Image showing concentrations of space debris from the north pole
The GEO Polar images are generated from a vantage point above the north pole, showing the concentrations of objects in LEO and in the geosynchronous region. (Credit: NASA Orbital Debris Program Office. Public domain.)

“Landsat flight leadership ... Jim Lacasse, Keith Alberts, Martin England, and Guy Thayer and their teams ... really work hard to determine what the optimal maneuver or burn plan is because Landsat is located where it is for a reason,” Daniels said. “We want Landsat satellites to stay in their orbital tracks; that’s where our mission is. Any time we are forced to move the spacecraft out of the way of debris, it can mean we are positioning the satellite in an orbital location we don’t want it to be. If needed, reorienting the satellite and getting it back to where it was before isn’t easily accomplished.”

With no traffic laws to cover space travel, spacecrafts on a potential collision course could face a potential game of satellite chicken, Daniels said.

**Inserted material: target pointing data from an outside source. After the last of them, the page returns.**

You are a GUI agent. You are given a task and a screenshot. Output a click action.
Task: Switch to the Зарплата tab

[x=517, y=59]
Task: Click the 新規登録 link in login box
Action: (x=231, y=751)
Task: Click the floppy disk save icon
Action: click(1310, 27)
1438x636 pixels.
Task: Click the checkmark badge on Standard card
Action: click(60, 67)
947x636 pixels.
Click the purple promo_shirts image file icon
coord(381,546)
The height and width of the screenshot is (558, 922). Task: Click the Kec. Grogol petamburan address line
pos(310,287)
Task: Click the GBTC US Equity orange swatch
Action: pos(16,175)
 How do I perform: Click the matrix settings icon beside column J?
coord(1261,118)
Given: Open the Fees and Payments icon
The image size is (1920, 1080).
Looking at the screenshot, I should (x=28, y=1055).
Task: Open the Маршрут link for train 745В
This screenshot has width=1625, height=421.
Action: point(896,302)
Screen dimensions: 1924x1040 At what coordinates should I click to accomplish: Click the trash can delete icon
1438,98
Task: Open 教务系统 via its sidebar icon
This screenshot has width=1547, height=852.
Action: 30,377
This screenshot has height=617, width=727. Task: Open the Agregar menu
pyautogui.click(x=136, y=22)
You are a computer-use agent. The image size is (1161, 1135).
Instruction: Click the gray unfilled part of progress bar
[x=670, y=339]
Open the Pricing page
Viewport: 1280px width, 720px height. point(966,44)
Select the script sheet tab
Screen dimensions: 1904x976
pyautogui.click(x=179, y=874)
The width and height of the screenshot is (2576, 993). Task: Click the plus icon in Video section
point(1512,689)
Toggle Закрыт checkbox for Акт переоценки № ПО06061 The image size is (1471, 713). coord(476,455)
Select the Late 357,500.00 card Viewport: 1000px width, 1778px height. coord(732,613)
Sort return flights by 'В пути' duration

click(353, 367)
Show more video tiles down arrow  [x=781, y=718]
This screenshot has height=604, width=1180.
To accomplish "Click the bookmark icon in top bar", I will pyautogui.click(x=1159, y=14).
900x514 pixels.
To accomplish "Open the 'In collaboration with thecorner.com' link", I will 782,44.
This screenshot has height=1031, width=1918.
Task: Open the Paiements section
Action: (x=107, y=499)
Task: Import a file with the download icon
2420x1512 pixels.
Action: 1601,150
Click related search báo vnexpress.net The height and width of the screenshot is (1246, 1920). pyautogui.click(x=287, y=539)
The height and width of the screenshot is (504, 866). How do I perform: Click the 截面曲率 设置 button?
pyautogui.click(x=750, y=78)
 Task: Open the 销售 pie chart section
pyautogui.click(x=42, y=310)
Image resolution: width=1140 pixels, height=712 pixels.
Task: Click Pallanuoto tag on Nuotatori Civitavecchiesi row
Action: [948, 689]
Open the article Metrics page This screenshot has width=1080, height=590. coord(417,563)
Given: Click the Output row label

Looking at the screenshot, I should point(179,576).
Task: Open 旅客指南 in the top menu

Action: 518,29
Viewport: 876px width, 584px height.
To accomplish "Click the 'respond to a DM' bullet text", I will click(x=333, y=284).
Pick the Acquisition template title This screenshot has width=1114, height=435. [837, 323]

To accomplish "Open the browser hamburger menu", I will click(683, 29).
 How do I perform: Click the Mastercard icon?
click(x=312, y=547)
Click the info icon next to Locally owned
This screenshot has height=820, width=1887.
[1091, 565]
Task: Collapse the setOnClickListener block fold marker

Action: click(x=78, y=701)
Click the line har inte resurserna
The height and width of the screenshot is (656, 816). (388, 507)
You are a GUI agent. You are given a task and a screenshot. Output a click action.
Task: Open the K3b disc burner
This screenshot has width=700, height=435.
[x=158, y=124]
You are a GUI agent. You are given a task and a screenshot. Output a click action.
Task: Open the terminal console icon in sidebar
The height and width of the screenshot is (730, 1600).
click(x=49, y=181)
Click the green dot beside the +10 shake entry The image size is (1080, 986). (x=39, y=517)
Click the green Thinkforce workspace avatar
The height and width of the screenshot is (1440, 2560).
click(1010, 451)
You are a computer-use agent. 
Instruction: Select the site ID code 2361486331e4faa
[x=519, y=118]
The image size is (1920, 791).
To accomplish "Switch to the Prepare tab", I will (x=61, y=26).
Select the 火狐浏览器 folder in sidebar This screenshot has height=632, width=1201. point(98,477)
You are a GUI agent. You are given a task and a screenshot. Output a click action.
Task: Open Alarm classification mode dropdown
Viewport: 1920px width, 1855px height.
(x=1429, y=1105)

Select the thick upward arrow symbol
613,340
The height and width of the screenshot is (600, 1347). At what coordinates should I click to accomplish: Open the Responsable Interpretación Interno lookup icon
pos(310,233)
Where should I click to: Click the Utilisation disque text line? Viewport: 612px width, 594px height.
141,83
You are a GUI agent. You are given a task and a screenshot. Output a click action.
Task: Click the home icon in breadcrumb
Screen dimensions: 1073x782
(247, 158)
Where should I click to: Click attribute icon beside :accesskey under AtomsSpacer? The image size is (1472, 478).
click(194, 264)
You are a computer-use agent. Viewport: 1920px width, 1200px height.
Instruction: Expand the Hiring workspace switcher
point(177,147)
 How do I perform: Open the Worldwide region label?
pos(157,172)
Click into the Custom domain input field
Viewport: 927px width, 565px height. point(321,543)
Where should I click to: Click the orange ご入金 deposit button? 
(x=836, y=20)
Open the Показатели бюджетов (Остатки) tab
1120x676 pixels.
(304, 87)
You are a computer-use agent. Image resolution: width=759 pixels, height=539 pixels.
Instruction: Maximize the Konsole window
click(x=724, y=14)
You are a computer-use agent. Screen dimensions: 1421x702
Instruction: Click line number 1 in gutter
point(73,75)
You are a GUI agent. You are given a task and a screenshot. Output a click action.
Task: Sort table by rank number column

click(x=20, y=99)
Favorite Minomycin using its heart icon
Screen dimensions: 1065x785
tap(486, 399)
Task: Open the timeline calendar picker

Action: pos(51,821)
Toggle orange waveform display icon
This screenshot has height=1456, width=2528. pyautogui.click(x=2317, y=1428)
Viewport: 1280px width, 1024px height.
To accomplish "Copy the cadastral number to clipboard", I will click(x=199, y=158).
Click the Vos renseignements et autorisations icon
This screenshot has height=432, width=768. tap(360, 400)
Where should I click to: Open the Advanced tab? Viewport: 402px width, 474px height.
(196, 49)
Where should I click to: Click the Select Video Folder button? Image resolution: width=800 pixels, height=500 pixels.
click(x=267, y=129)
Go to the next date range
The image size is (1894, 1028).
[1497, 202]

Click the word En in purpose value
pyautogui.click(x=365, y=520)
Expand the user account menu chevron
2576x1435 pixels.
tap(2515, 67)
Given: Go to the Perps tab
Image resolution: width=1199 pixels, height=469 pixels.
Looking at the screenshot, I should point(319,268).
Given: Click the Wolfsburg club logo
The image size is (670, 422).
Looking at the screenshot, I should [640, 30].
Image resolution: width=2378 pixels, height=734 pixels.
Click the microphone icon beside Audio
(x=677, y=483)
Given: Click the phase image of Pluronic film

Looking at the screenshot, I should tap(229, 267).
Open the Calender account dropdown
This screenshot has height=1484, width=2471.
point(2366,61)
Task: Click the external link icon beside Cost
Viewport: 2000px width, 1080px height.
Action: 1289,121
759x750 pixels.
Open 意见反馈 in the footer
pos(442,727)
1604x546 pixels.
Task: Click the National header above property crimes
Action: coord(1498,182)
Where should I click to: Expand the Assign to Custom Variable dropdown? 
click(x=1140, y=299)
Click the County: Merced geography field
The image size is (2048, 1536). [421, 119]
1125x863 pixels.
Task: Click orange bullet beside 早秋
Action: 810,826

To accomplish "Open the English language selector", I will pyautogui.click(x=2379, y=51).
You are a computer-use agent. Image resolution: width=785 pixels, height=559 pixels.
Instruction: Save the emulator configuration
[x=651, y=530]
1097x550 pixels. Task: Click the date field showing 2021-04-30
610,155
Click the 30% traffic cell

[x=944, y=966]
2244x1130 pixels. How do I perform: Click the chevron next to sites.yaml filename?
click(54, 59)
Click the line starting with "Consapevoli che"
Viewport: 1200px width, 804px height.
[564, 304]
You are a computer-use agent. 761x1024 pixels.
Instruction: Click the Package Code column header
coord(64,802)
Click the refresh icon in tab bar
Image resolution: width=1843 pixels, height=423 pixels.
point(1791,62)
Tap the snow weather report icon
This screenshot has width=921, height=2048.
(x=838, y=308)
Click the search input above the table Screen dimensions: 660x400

He tells the story of a recent situation where a SpaceX Starlink platform was predicted for a close approach to a European satellite. One of them had to move to get out of a potentially harmful situation, Daniels said, and in this case, it was the European satellite making that maneuver.

“The question about responsibility and diligence when it comes to those situations is based on an owner-operator perspective,” he said. “It depends on good communication. There aren’t any laws or traffic cops, if you will, governing those outcomes.”

Ongoing Concerns

While gravity eventually will pull all debris into the atmosphere and burn it up, that can take decades or longer. The international rule of thumb is that satellites need to position themselves at an altitude low enough in orbit so that they can deorbit once their missions are complete and then burn up within 25 years.

Without that kind of space stewardship, the clutter will only continue to grow, Daniels said. And the more debris in space, the more likely a scenario that NASA scientist Donald Kessler proposed in 1978—what came to be known as the Kessler Syndrome—could become reality. The Kessler Syndrome suggests that when the density of objects in low Earth orbit becomes great enough, collisions between objects could cause a cascade in which each collision generates more space debris and increases the likelihood of further collisions.

“Essentially, we would have this escalating factor of a debris field in low Earth orbit such that it would become unusable,” Daniels said.

Think about it, he continued. At some point, too much debris may mean we can’t fly satellites like Landsat, or that people wouldn’t be able to leave the planet because flying a human astronaut through low Earth orbit would be too dangerous.

“Obviously, we never want to get there,” Daniels said. “So, being responsible in space, understanding how debris is created, tracking space debris, responsibly operating spacecraft, moving out of the way ... it’s all paramount to our continued use of space.”